Katharine Viner refused to say explicitly that The Guardian would keep its print edition after The Independent’s print closure. "I don’t know," she said, when asked at the Newsworks’ Shift 2016 conference today about the future of The Guardian in print.
"I believe anything we put out with The Guardian’s name should be really good. I think the future is digital."
However, when pressed on the issue, she said print "absolutely" has a foreseeable future and pointed out revenues from print readers "actually went up last year".
She went on: "The thing about the digital era is the future is always unknown. We don’t know what’s around the corner. We all remember when the tablet was going to save journalism."
The Guardian does not charge online readers – unlike many upmarket rivals including The New York Times, The Times and the Financial Times which have a metered or hard paywall – although it does have a voluntary membership model to encourage readers to become "more loyal".
She said: "People say to me all the time, ‘How can I give you money? I feel guilty that I read you so much, I use you so much, I watch your video all day long, but I don't pay you any money. I want to give you money.’"
Viner admitted The Guardian faces significant economic difficulties "when digital advertising is going to Facebook and Google quite dramatically instead of news organisations in the last year". Asked how advertising and media agencies could help The Guardian, she joked: "Put all your advertising into news brands and forget about Facebook and Google."

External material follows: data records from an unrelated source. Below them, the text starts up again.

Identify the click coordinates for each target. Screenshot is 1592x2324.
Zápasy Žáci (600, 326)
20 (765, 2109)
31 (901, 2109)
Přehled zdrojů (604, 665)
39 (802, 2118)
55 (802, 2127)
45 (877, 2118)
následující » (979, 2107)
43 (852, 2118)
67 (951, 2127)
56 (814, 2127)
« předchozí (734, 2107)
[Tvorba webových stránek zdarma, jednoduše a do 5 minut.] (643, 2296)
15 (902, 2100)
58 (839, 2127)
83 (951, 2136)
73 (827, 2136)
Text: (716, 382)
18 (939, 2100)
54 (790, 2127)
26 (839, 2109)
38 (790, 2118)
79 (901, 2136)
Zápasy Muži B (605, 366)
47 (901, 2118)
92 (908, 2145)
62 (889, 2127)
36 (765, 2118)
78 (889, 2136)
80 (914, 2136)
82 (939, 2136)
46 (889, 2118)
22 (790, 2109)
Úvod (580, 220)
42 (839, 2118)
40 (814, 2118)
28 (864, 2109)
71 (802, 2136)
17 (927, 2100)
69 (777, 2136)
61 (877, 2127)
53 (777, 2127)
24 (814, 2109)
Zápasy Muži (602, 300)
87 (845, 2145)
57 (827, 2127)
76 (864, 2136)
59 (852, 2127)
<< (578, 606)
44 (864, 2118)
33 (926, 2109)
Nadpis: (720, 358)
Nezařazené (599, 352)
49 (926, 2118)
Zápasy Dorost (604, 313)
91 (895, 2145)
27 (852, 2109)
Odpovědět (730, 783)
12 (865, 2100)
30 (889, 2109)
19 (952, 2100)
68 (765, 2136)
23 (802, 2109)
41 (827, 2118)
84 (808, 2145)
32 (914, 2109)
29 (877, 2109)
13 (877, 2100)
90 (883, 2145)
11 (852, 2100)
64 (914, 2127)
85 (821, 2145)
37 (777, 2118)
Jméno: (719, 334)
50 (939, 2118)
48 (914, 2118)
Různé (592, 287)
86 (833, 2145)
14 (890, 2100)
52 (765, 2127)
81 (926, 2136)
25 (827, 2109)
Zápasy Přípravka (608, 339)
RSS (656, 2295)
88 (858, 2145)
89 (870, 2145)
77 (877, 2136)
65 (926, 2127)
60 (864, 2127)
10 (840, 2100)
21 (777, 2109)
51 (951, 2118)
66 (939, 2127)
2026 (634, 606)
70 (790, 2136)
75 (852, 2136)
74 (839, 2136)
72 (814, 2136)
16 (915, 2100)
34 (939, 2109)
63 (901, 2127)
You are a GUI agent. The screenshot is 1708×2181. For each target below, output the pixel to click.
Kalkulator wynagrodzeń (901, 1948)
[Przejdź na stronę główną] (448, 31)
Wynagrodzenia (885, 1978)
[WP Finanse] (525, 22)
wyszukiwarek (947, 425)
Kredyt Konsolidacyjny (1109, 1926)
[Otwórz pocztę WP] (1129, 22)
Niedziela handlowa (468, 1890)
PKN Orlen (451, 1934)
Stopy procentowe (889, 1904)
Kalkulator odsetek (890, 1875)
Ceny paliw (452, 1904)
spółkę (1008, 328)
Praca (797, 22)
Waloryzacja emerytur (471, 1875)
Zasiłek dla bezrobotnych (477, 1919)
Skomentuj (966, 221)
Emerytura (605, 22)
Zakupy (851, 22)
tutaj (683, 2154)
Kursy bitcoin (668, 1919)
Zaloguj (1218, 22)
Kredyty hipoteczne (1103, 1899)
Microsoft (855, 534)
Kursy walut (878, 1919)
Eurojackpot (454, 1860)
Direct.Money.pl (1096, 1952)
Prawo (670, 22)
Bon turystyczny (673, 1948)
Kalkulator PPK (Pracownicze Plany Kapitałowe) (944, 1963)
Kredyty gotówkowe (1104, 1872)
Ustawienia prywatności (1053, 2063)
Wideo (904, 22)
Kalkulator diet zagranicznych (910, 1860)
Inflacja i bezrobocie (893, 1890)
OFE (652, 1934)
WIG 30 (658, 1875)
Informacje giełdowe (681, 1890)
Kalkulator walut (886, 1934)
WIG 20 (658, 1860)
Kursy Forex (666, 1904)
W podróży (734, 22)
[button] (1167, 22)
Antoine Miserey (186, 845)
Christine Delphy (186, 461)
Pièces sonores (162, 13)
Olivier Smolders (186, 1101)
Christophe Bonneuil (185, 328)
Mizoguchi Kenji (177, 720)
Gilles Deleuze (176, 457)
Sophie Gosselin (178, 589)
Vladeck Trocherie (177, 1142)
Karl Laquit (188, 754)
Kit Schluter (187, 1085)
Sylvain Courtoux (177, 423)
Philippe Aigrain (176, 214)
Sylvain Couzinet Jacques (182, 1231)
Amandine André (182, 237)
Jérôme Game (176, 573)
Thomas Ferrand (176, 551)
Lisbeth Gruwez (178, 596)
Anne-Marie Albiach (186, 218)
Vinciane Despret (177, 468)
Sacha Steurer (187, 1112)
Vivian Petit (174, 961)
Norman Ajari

The Guardian has been investing in native ads that blend in with editorial. "Our instinct on native advertising is we should do fewer, better ads."
Asked about what she would like her legacy to be, she said of the paper that was founded in 1821: "I’d like The Guardian to be on a more sustainable future, so there is a 400th anniversary, not just a 200th anniversary."
Viner took over in June 2015 from Alan Rusbridger and said: "I’m slightly embarrassed about how much I’m enjoying it."
The Guardian is under pressure to make major cuts as the group needs to save £50 million in costs in its struggles to break even on an operating basis in three years' time.